Critics, however, say officials are eager to bring the tribes into the modern world.
"Indian authorities treat the Andamanese as poor primitives that must be 'lifted up' to the height of Indian civilisation," said Weber.
"The British felt the same about the Indians before Indian independence - to the justified and intense resentment of the Indians. Now the shoe is on the other foot."
For some groups, any protective action may be too little, too late.
The Great Andamanese, who numbered as many as 10,000 in the 18th century, were decimated by the colonial British who waged war against them when they refused to submit to crown rule.
By the 1970s just 19 survived, and while their numbers have crept up to 29, their ignominious end on tiny Strait island, where homes have been built for them, is all but certain.
"They're finished, they have no will to do anything," Andrews said.
Some of them have assimilated into Indian life in Port Blair, and a handful have taken up government jobs or posts on sea ferries, while a few can be seen wandering the streets of the city, homeless and dependent on handouts.
Andrews said small tribal groups could live on for the next 100 years, but as a viable people, their days were numbered.
The Sentinelese, he said, are the tribe best positioned to survive.
Their continued isolation - they still shoot arrows at nearly anyone who ventures too close - is a modern miracle given North Sentinel is merely 60 kilometres (37 miles) from Port Blair, a city of more than 150,000 people.
Yet a calamity may have already struck the tribe, which numbered about 250 by recent estimates.

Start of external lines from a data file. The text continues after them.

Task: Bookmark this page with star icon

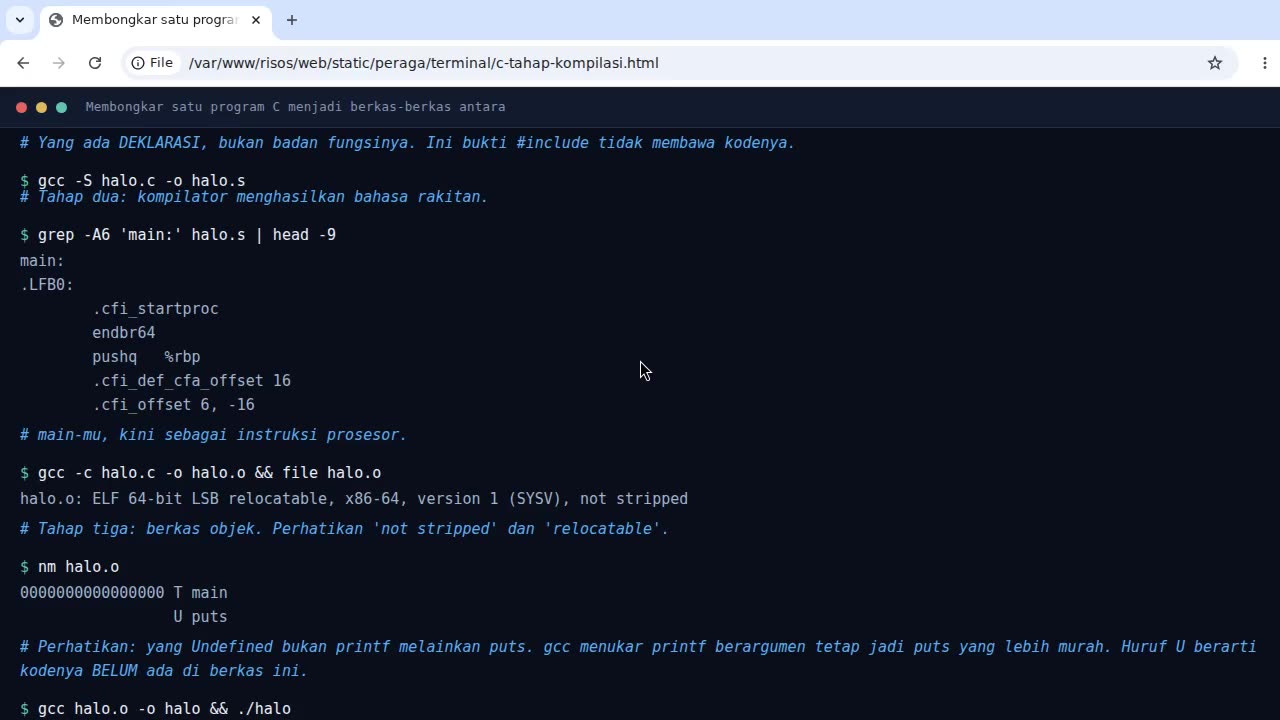Action: point(1215,63)
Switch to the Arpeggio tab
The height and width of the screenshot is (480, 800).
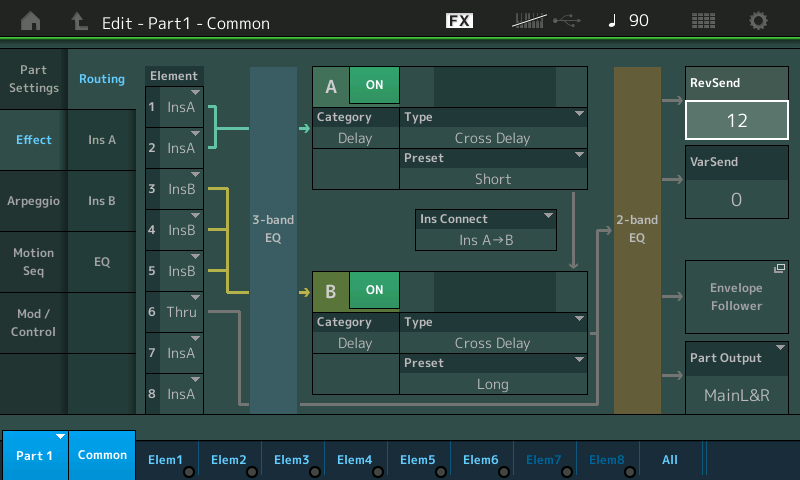[x=33, y=200]
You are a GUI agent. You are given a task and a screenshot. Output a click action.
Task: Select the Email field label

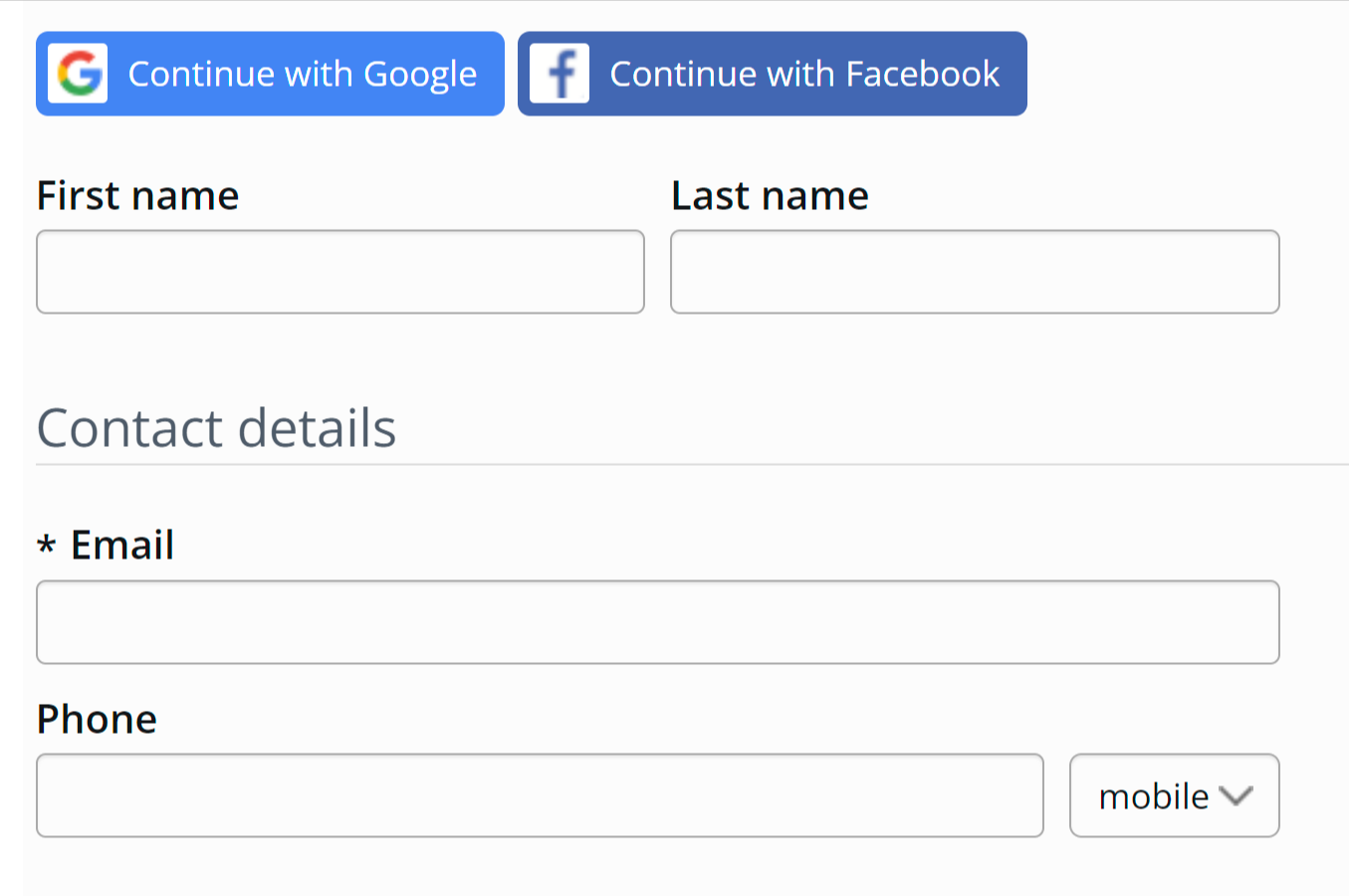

Fishermen who ply waters near the island routinely observed tribesmen on the shores, but for the past year they have reported no sightings.
"There is something gone wrong there as we have started to see less and less of them," Andrews said.
The island may have been stricken by disease, but there is also concern about an incident three years ago in which Myanmar poachers fleeing Indian war ships landed on North Sentinel and escaped into the thick jungle. No one has seen the poachers since, Andrews said, and research trips to the island have been banned.